### Data records
○ ○ ○
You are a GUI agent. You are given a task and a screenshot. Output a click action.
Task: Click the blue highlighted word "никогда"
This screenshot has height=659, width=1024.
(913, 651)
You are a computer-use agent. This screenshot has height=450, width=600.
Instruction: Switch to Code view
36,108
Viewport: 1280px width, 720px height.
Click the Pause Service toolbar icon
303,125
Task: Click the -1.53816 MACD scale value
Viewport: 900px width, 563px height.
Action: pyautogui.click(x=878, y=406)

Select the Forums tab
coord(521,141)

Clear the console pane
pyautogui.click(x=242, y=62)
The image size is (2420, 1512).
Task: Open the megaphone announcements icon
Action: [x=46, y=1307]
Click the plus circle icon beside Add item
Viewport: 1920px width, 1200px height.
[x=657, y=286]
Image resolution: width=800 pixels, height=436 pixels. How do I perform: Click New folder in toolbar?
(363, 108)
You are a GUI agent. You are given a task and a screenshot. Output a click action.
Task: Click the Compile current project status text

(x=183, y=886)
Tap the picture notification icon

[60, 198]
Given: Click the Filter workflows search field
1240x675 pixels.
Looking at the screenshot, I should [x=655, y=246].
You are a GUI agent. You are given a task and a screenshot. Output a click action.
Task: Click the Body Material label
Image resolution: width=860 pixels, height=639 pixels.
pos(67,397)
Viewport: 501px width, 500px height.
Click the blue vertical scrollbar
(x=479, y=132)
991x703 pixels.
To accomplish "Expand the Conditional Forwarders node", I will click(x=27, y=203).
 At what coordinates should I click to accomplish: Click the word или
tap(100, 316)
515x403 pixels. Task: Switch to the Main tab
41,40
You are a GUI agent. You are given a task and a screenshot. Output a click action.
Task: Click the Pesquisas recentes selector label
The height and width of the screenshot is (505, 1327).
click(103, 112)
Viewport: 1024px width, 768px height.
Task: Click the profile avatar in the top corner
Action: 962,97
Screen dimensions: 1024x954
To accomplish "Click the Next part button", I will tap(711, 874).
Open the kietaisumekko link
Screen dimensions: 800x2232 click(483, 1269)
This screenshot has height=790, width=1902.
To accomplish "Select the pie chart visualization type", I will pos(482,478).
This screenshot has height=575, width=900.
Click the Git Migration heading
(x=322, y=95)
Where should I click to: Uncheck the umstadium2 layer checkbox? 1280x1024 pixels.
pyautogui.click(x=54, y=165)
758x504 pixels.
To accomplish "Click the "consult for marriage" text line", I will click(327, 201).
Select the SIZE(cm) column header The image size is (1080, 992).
○ ○ ○
### Task item
Only one stretch of the data above is needed. Restate it word for word, from the line containing "Select the Forums tab" through the line containing "Given: Click the", both ends included.

### Task answer
Select the Forums tab
coord(521,141)

Clear the console pane
pyautogui.click(x=242, y=62)
The image size is (2420, 1512).
Task: Open the megaphone announcements icon
Action: [x=46, y=1307]
Click the plus circle icon beside Add item
Viewport: 1920px width, 1200px height.
[x=657, y=286]
Image resolution: width=800 pixels, height=436 pixels. How do I perform: Click New folder in toolbar?
(363, 108)
You are a GUI agent. You are given a task and a screenshot. Output a click action.
Task: Click the Compile current project status text

(x=183, y=886)
Tap the picture notification icon

[60, 198]
Given: Click the Filter workflows search field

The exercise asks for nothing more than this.